• **What this task involves**:
Copy out every one of the following records word for word.

• **Data for processing**:

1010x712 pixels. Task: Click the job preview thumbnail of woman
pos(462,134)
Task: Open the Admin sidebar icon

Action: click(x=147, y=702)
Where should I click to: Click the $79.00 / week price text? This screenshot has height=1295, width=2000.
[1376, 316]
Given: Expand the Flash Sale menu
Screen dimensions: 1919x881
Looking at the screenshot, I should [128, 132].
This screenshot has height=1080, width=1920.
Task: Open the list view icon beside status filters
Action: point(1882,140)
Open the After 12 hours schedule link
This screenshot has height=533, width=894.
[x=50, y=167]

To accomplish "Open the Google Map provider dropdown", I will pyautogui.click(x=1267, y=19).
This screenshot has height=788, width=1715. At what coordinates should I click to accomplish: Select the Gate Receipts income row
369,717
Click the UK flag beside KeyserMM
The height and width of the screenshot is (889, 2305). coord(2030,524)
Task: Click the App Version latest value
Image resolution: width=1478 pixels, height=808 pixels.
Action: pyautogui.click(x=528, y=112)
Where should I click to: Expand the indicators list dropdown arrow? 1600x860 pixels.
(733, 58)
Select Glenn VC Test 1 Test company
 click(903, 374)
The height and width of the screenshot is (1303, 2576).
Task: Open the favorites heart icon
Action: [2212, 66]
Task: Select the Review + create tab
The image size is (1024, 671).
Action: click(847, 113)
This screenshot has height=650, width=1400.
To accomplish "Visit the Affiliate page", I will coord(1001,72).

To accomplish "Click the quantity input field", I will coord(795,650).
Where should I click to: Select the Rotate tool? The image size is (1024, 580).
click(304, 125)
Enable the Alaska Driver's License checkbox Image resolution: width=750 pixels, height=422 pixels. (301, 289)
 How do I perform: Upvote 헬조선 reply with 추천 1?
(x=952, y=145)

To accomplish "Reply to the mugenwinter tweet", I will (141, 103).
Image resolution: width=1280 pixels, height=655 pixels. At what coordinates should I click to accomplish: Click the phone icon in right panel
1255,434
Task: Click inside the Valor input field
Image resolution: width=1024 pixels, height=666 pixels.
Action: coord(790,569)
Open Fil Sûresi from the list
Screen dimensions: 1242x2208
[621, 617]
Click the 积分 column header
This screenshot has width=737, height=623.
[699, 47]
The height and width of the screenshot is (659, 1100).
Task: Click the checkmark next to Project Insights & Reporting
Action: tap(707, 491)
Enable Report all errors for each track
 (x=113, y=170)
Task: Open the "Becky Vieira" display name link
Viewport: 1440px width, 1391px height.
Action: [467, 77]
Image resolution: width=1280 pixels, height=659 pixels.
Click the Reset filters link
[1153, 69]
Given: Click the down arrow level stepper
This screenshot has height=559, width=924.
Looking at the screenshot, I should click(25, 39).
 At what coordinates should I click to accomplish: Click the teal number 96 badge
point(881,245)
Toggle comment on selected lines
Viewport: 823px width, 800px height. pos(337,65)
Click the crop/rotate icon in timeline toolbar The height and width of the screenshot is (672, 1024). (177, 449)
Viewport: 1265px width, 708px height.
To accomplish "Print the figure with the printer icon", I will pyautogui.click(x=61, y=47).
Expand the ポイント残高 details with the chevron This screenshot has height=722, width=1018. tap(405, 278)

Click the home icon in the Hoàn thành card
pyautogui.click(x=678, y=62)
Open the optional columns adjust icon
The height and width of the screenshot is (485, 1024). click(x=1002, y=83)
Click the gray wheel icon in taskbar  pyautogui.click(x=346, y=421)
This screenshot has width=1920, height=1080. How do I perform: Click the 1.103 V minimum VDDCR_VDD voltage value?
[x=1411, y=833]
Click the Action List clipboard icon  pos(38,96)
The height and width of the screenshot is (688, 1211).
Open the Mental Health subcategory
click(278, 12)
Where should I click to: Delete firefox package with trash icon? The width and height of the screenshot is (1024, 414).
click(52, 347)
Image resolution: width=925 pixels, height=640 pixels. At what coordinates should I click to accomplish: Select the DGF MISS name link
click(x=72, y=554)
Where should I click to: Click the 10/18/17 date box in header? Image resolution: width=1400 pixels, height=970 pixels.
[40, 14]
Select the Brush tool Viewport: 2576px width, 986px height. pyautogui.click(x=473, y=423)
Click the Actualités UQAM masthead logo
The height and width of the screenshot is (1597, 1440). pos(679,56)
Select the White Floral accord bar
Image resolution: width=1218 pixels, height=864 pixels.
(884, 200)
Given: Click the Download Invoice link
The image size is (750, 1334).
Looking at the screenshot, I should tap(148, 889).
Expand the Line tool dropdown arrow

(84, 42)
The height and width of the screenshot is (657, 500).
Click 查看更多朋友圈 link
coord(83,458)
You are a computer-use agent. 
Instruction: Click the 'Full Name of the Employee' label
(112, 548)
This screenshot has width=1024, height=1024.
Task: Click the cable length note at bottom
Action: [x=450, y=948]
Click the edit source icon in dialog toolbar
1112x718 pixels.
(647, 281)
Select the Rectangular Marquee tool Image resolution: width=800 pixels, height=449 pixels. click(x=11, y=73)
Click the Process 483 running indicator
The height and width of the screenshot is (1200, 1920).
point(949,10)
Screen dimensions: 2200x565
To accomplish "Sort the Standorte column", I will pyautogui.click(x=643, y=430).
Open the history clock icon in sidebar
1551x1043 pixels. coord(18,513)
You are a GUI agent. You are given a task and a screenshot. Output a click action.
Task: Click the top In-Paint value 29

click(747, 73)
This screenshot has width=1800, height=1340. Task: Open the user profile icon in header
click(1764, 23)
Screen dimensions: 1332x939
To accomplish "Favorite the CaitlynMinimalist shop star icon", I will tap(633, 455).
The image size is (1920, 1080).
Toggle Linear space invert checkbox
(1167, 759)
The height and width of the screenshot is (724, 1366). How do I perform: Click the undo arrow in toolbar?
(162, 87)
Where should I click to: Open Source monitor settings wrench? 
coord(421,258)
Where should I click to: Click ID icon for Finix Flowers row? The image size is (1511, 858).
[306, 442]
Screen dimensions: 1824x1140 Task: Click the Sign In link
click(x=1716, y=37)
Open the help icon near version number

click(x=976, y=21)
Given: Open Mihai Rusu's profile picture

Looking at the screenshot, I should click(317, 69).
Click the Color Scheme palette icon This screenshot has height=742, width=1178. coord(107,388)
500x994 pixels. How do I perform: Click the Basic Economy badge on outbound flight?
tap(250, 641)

• **Solution to this problem**:
1010x712 pixels. Task: Click the job preview thumbnail of woman
pos(462,134)
Task: Open the Admin sidebar icon

Action: click(x=147, y=702)
Where should I click to: Click the $79.00 / week price text? This screenshot has height=1295, width=2000.
[1376, 316]
Given: Expand the Flash Sale menu
Screen dimensions: 1919x881
Looking at the screenshot, I should [128, 132].
This screenshot has height=1080, width=1920.
Task: Open the list view icon beside status filters
Action: point(1882,140)
Open the After 12 hours schedule link
This screenshot has height=533, width=894.
[x=50, y=167]

To accomplish "Open the Google Map provider dropdown", I will pyautogui.click(x=1267, y=19).
This screenshot has height=788, width=1715. At what coordinates should I click to accomplish: Select the Gate Receipts income row
369,717
Click the UK flag beside KeyserMM
The height and width of the screenshot is (889, 2305). coord(2030,524)
Task: Click the App Version latest value
Image resolution: width=1478 pixels, height=808 pixels.
Action: pyautogui.click(x=528, y=112)
Where should I click to: Expand the indicators list dropdown arrow? 1600x860 pixels.
(733, 58)
Select Glenn VC Test 1 Test company
 click(903, 374)
The height and width of the screenshot is (1303, 2576).
Task: Open the favorites heart icon
Action: [2212, 66]
Task: Select the Review + create tab
The image size is (1024, 671).
Action: click(847, 113)
This screenshot has height=650, width=1400.
To accomplish "Visit the Affiliate page", I will coord(1001,72).

To accomplish "Click the quantity input field", I will coord(795,650).
Where should I click to: Select the Rotate tool? The image size is (1024, 580).
click(304, 125)
Enable the Alaska Driver's License checkbox Image resolution: width=750 pixels, height=422 pixels. (301, 289)
 How do I perform: Upvote 헬조선 reply with 추천 1?
(x=952, y=145)

To accomplish "Reply to the mugenwinter tweet", I will (141, 103).
Image resolution: width=1280 pixels, height=655 pixels. At what coordinates should I click to accomplish: Click the phone icon in right panel
1255,434
Task: Click inside the Valor input field
Image resolution: width=1024 pixels, height=666 pixels.
Action: coord(790,569)
Open Fil Sûresi from the list
Screen dimensions: 1242x2208
[621, 617]
Click the 积分 column header
This screenshot has width=737, height=623.
[699, 47]
The height and width of the screenshot is (659, 1100).
Task: Click the checkmark next to Project Insights & Reporting
Action: tap(707, 491)
Enable Report all errors for each track
 (x=113, y=170)
Task: Open the "Becky Vieira" display name link
Viewport: 1440px width, 1391px height.
Action: [467, 77]
Image resolution: width=1280 pixels, height=659 pixels.
Click the Reset filters link
[1153, 69]
Given: Click the down arrow level stepper
This screenshot has height=559, width=924.
Looking at the screenshot, I should click(25, 39).
 At what coordinates should I click to accomplish: Click the teal number 96 badge
point(881,245)
Toggle comment on selected lines
Viewport: 823px width, 800px height. pos(337,65)
Click the crop/rotate icon in timeline toolbar The height and width of the screenshot is (672, 1024). (177, 449)
Viewport: 1265px width, 708px height.
To accomplish "Print the figure with the printer icon", I will pyautogui.click(x=61, y=47).
Expand the ポイント残高 details with the chevron This screenshot has height=722, width=1018. tap(405, 278)

Click the home icon in the Hoàn thành card
pyautogui.click(x=678, y=62)
Open the optional columns adjust icon
The height and width of the screenshot is (485, 1024). click(x=1002, y=83)
Click the gray wheel icon in taskbar  pyautogui.click(x=346, y=421)
This screenshot has width=1920, height=1080. How do I perform: Click the 1.103 V minimum VDDCR_VDD voltage value?
[x=1411, y=833]
Click the Action List clipboard icon  pos(38,96)
The height and width of the screenshot is (688, 1211).
Open the Mental Health subcategory
click(278, 12)
Where should I click to: Delete firefox package with trash icon? The width and height of the screenshot is (1024, 414).
click(52, 347)
Image resolution: width=925 pixels, height=640 pixels. At what coordinates should I click to accomplish: Select the DGF MISS name link
click(x=72, y=554)
Where should I click to: Click the 10/18/17 date box in header? Image resolution: width=1400 pixels, height=970 pixels.
[40, 14]
Select the Brush tool Viewport: 2576px width, 986px height. pyautogui.click(x=473, y=423)
Click the Actualités UQAM masthead logo
The height and width of the screenshot is (1597, 1440). pos(679,56)
Select the White Floral accord bar
Image resolution: width=1218 pixels, height=864 pixels.
(884, 200)
Given: Click the Download Invoice link
The image size is (750, 1334).
Looking at the screenshot, I should tap(148, 889).
Expand the Line tool dropdown arrow

(84, 42)
The height and width of the screenshot is (657, 500).
Click 查看更多朋友圈 link
coord(83,458)
You are a computer-use agent. 
Instruction: Click the 'Full Name of the Employee' label
(112, 548)
This screenshot has width=1024, height=1024.
Task: Click the cable length note at bottom
Action: [x=450, y=948]
Click the edit source icon in dialog toolbar
1112x718 pixels.
(647, 281)
Select the Rectangular Marquee tool Image resolution: width=800 pixels, height=449 pixels. click(x=11, y=73)
Click the Process 483 running indicator
The height and width of the screenshot is (1200, 1920).
point(949,10)
Screen dimensions: 2200x565
To accomplish "Sort the Standorte column", I will pyautogui.click(x=643, y=430).
Open the history clock icon in sidebar
1551x1043 pixels. coord(18,513)
You are a GUI agent. You are given a task and a screenshot. Output a click action.
Task: Click the top In-Paint value 29

click(747, 73)
This screenshot has width=1800, height=1340. Task: Open the user profile icon in header
click(1764, 23)
Screen dimensions: 1332x939
To accomplish "Favorite the CaitlynMinimalist shop star icon", I will tap(633, 455).
The image size is (1920, 1080).
Toggle Linear space invert checkbox
(1167, 759)
The height and width of the screenshot is (724, 1366). How do I perform: Click the undo arrow in toolbar?
(162, 87)
Where should I click to: Open Source monitor settings wrench? 
coord(421,258)
Where should I click to: Click ID icon for Finix Flowers row? The image size is (1511, 858).
[306, 442]
Screen dimensions: 1824x1140 Task: Click the Sign In link
click(x=1716, y=37)
Open the help icon near version number

click(x=976, y=21)
Given: Open Mihai Rusu's profile picture

Looking at the screenshot, I should click(317, 69).
Click the Color Scheme palette icon This screenshot has height=742, width=1178. coord(107,388)
500x994 pixels. How do I perform: Click the Basic Economy badge on outbound flight?
tap(250, 641)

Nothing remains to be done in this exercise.